__EXERCISE__
Extract, exactly as written, each line from the start of the records below to the line containing "020 8530 8443 (134, 241)", both ends included; drop the pictures.

__DATA TO EXAMINE__
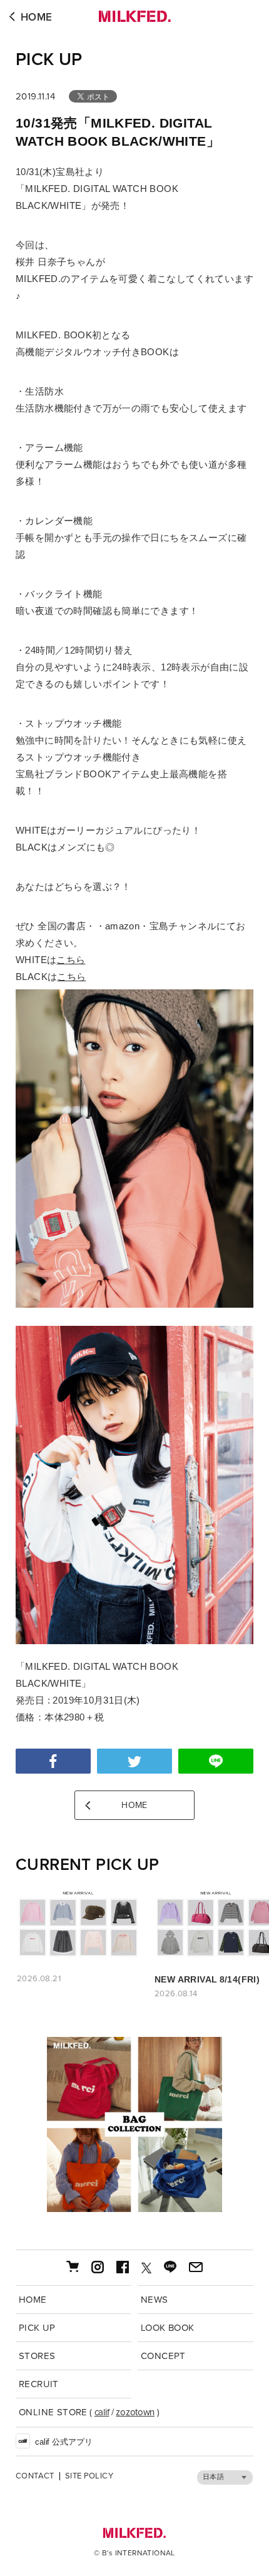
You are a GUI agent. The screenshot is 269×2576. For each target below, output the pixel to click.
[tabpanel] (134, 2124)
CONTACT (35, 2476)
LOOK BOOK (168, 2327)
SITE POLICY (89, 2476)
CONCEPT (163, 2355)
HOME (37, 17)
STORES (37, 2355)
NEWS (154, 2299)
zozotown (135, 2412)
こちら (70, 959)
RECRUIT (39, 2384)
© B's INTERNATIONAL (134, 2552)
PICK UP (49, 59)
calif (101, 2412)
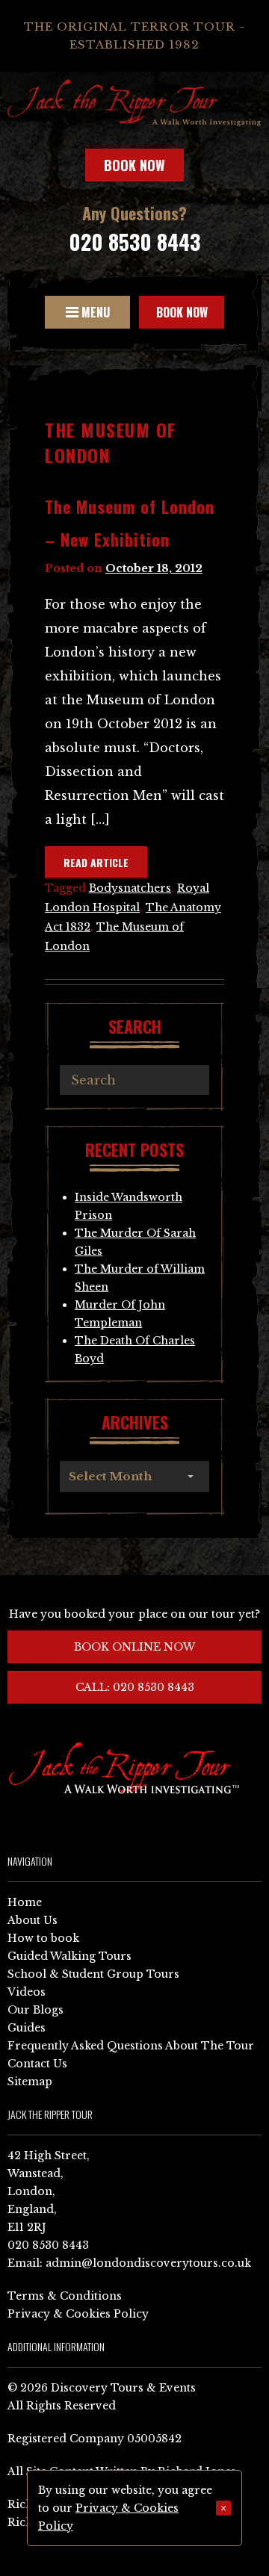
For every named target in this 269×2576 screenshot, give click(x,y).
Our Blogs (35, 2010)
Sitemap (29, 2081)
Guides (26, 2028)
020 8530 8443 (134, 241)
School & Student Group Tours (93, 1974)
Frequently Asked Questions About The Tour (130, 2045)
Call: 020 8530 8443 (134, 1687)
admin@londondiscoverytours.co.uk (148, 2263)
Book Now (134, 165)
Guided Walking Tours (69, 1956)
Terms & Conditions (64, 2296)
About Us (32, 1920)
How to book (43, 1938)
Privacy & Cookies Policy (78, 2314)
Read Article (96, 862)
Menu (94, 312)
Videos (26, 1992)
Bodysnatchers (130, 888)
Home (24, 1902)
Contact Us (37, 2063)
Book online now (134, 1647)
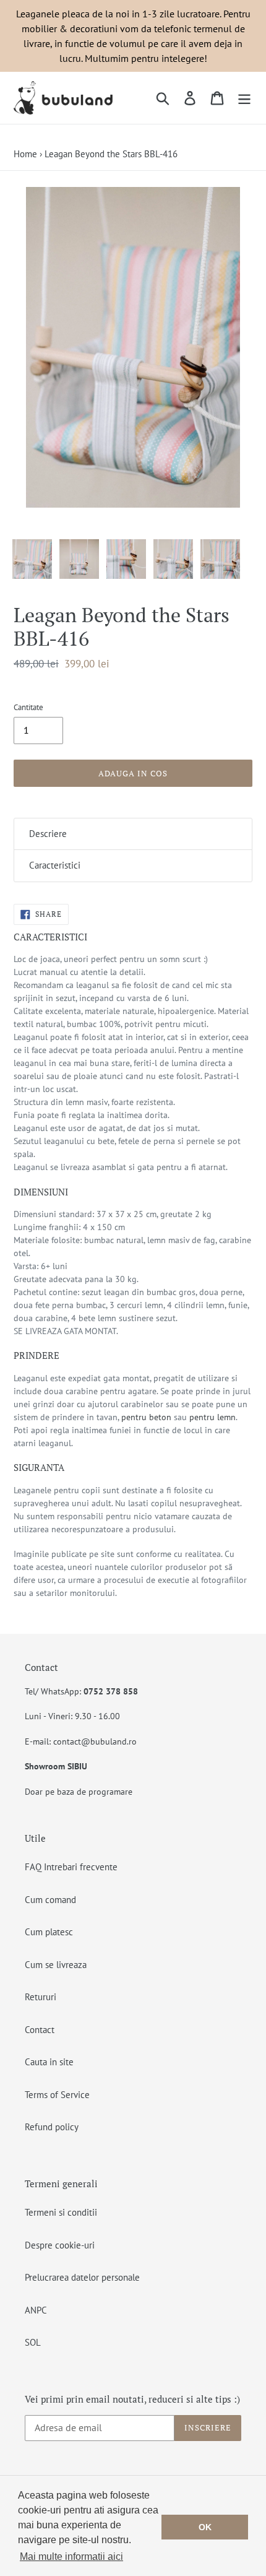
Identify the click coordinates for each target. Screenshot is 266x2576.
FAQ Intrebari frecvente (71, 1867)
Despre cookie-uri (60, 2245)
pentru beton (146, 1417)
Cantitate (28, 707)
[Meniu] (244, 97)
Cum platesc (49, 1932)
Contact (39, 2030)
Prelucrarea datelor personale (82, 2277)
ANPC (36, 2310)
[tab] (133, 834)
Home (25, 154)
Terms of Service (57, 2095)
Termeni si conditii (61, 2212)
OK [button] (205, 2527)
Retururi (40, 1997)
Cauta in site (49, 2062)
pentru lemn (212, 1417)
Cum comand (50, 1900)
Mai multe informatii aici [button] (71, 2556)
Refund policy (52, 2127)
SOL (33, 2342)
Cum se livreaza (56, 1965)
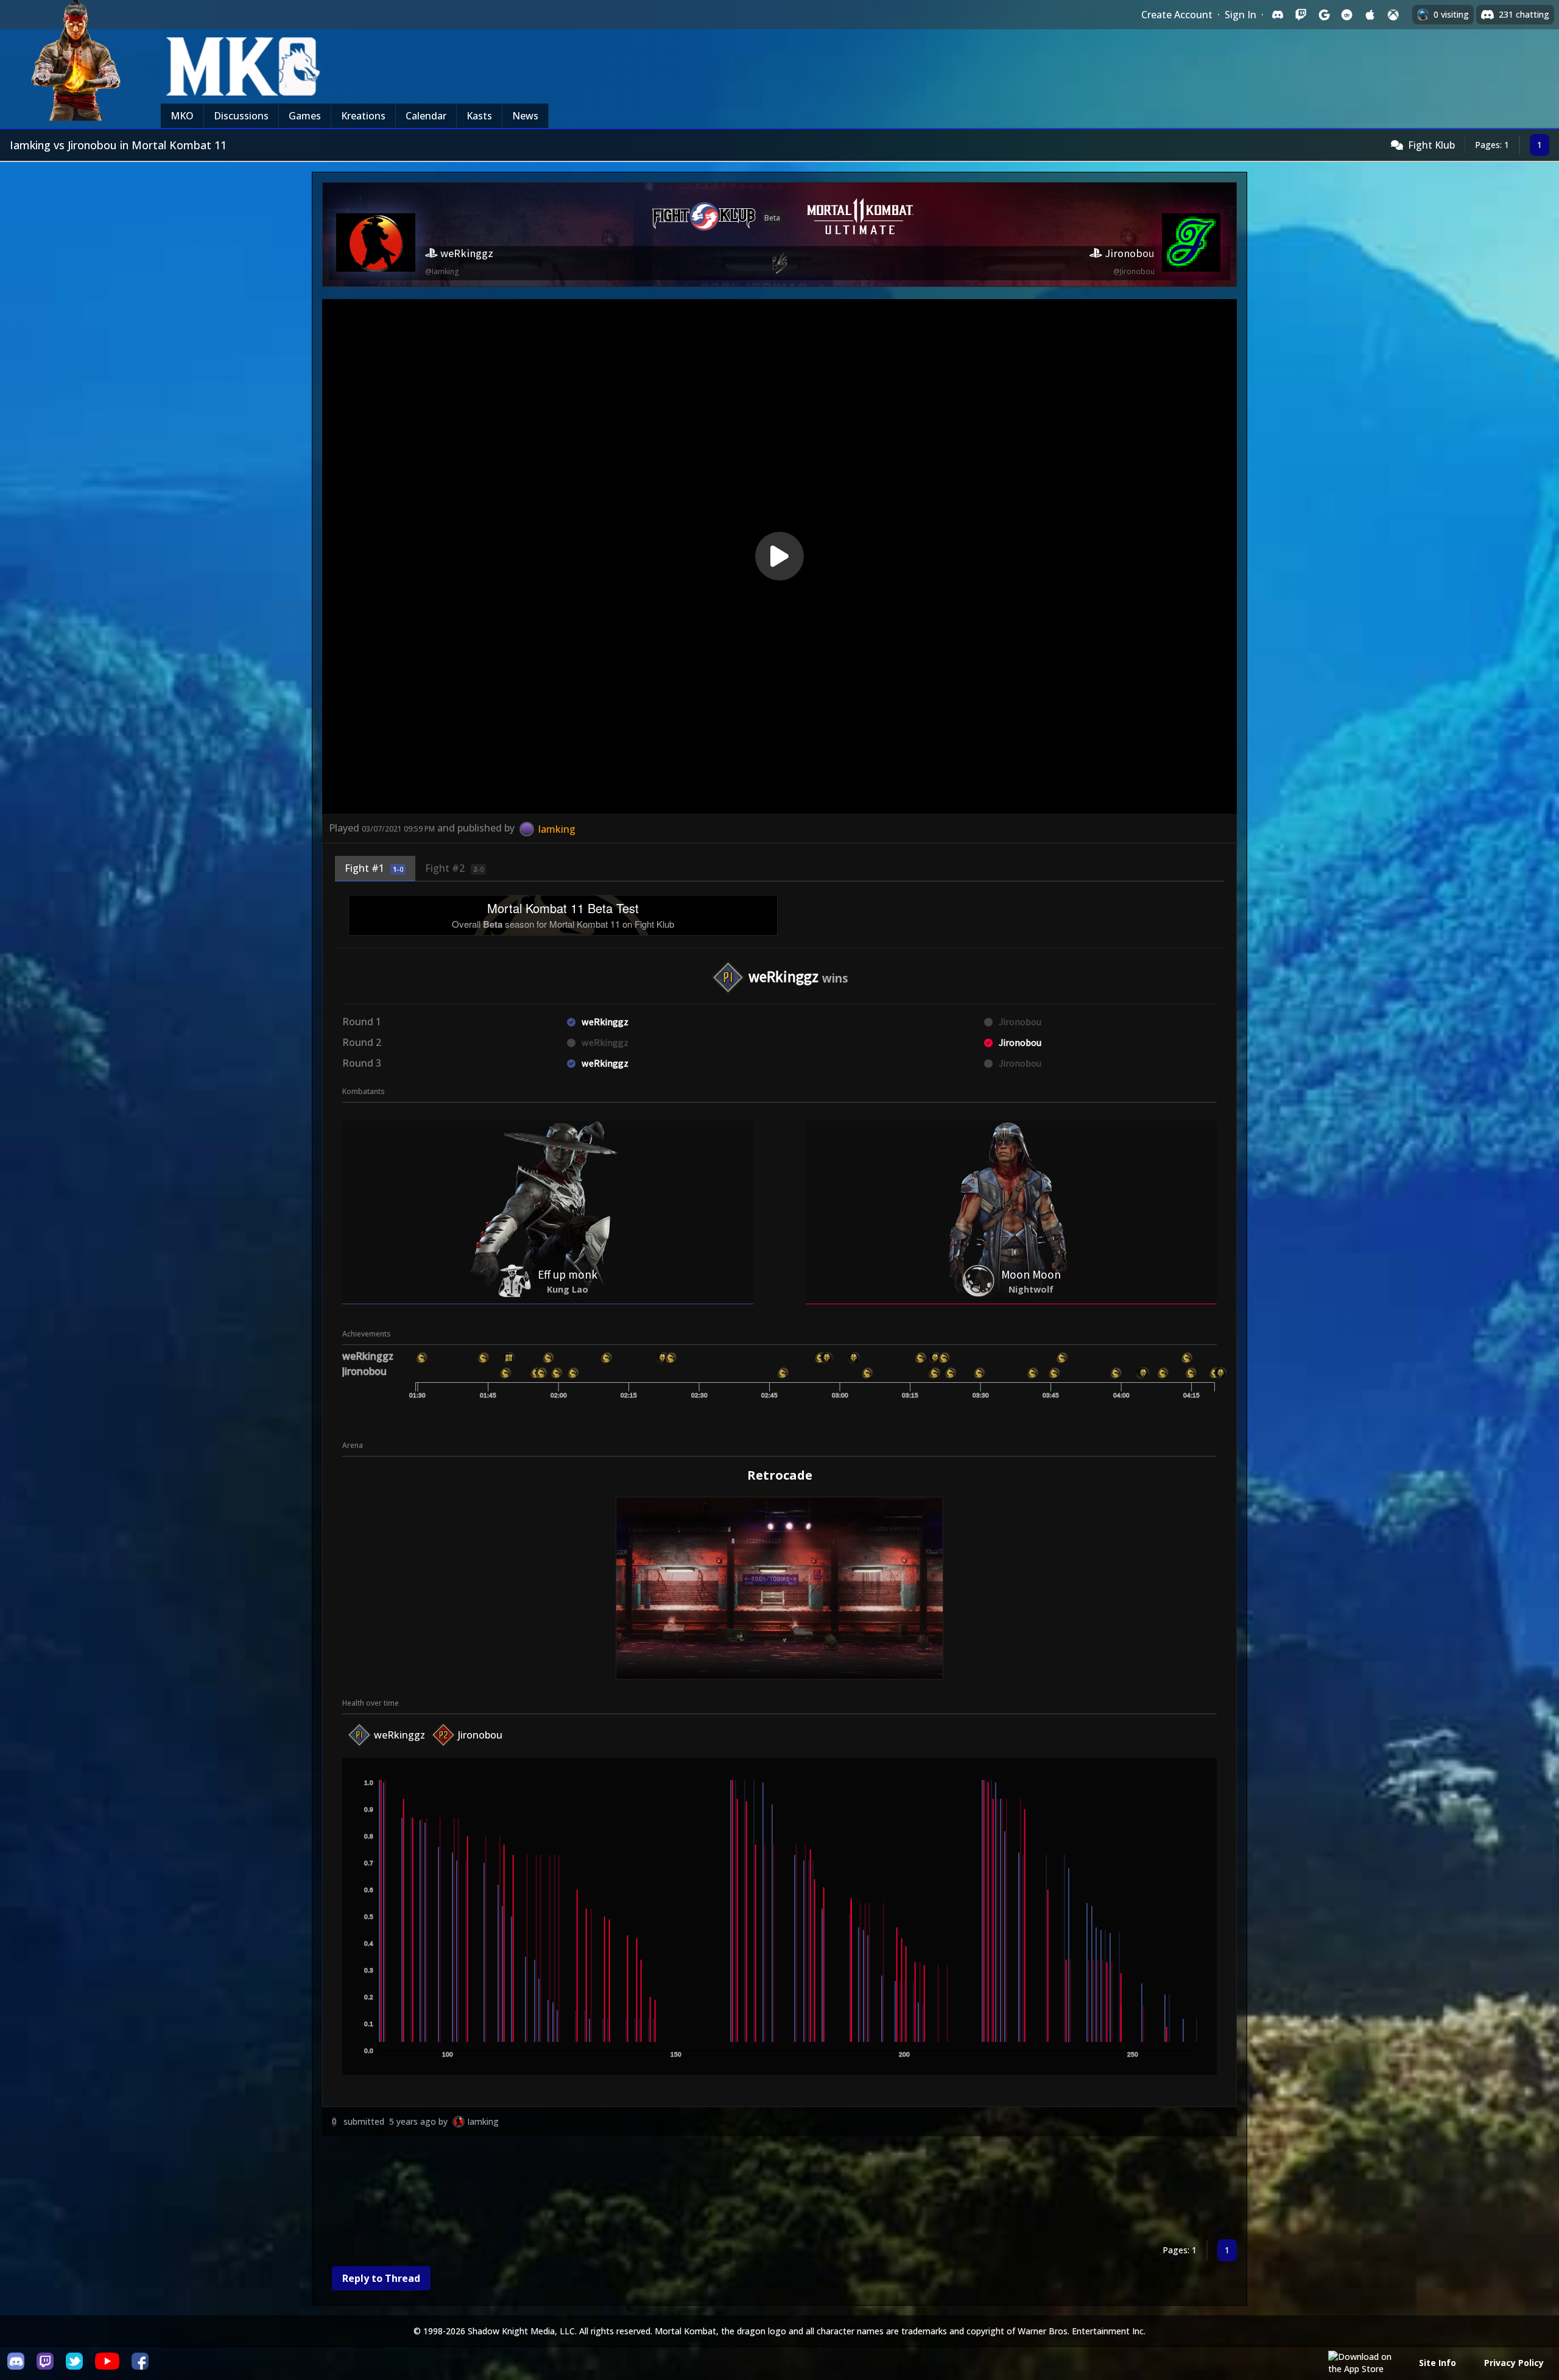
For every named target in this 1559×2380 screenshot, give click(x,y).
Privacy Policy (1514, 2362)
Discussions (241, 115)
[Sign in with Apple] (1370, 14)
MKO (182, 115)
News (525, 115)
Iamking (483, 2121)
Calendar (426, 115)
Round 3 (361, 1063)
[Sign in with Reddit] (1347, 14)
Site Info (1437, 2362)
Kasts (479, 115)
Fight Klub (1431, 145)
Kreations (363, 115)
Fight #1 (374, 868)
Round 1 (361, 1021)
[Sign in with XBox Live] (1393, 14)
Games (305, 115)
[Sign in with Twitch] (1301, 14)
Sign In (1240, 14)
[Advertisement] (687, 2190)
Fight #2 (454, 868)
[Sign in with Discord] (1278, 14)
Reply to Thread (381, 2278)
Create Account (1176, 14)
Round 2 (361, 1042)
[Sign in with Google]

__REPLY__
You are a GUI agent. The screenshot is 269×2576. For each target below, output the pixel to click.
[tabpanel] (134, 2124)
CONTACT (35, 2476)
LOOK BOOK (168, 2327)
SITE POLICY (89, 2476)
CONCEPT (163, 2355)
HOME (37, 17)
STORES (37, 2355)
NEWS (154, 2299)
zozotown (135, 2412)
こちら (70, 959)
RECRUIT (39, 2384)
© B's INTERNATIONAL (134, 2552)
PICK UP (49, 59)
calif (101, 2412)
For every named target in this 269×2576 screenshot, give click(x,y).
Our Blogs (35, 2010)
Sitemap (29, 2081)
Guides (26, 2028)
020 8530 8443 (134, 241)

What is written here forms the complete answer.